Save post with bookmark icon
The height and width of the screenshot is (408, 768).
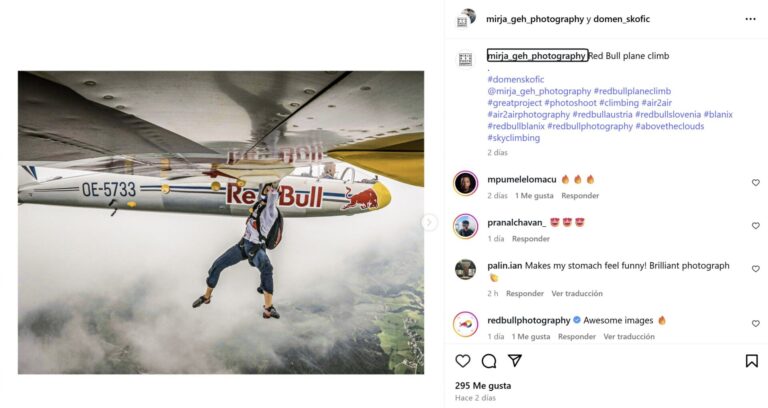click(x=751, y=361)
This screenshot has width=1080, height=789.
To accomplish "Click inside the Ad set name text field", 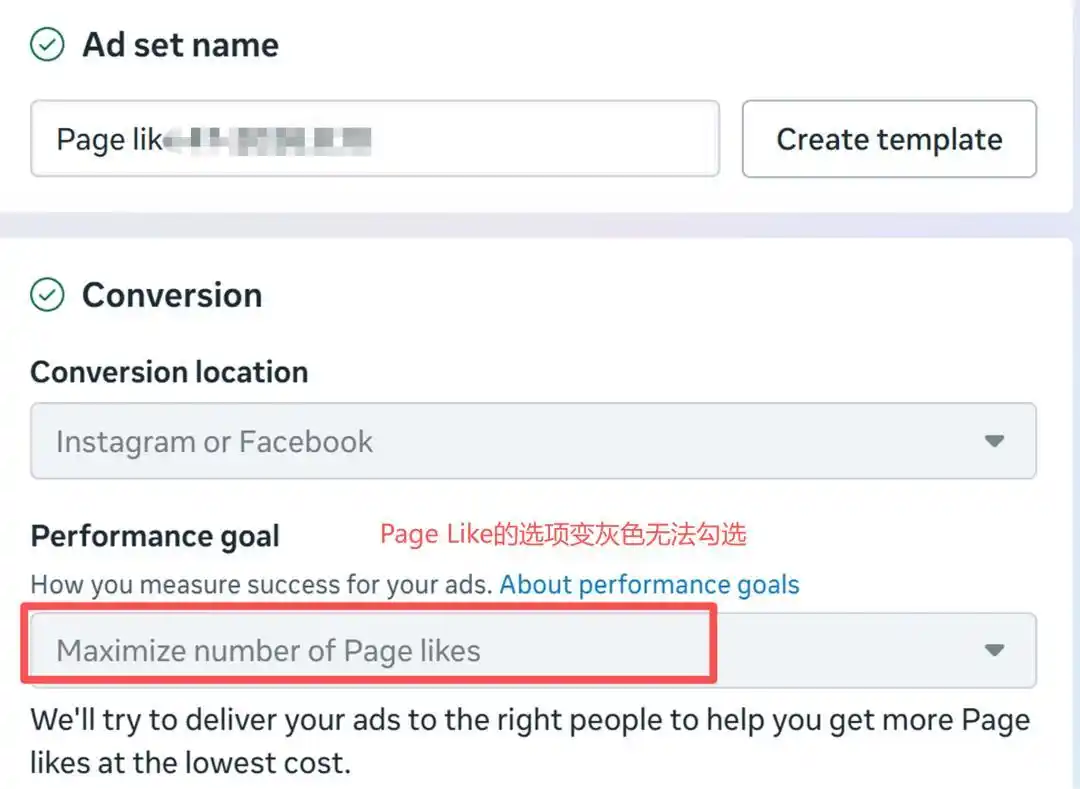I will tap(375, 138).
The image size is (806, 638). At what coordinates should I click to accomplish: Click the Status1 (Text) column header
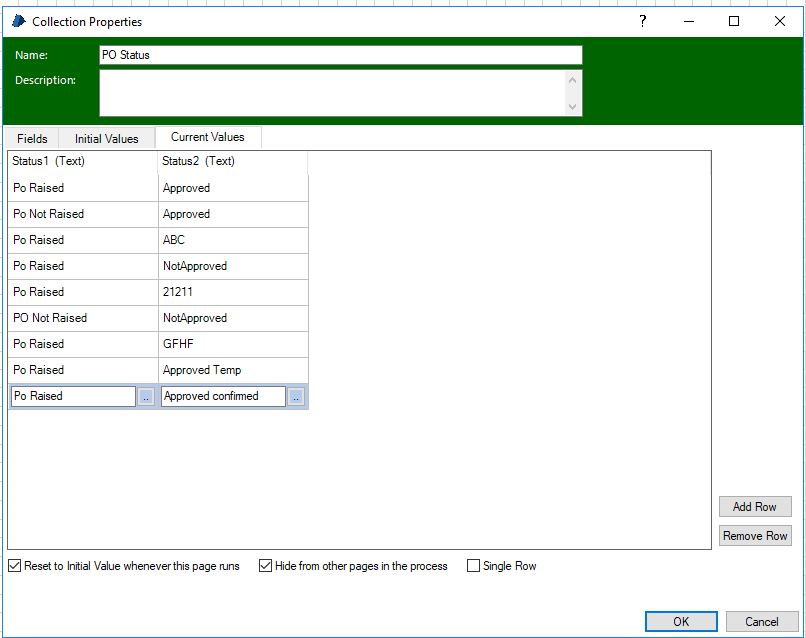point(82,161)
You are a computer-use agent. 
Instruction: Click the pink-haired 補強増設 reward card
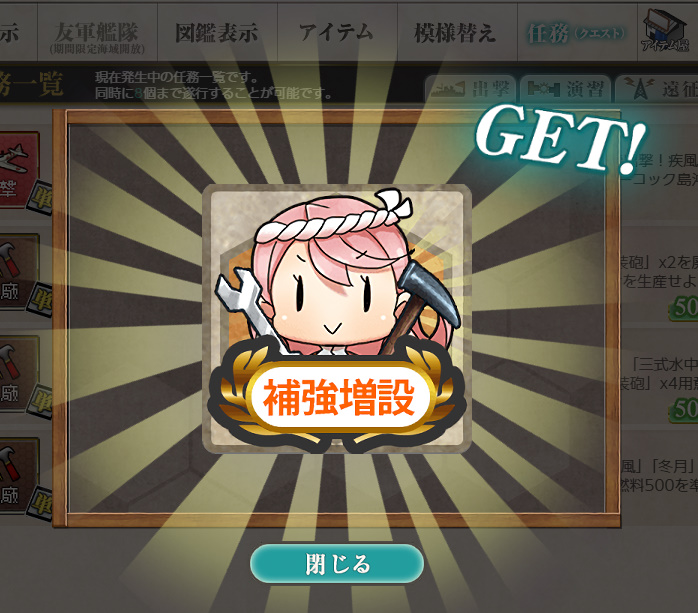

================

#### TASK PROMPT
Do not include pictures. Copy only the lines running from the line with "The image size" through the last line of the records, exactly as they appear.

#### SOLUTION
The image size is (806, 638). At what coordinates should I click to accomplish: Click the Status1 (Text) column header
point(82,161)
You are a computer-use agent. 
Instruction: Click the pink-haired 補強増設 reward card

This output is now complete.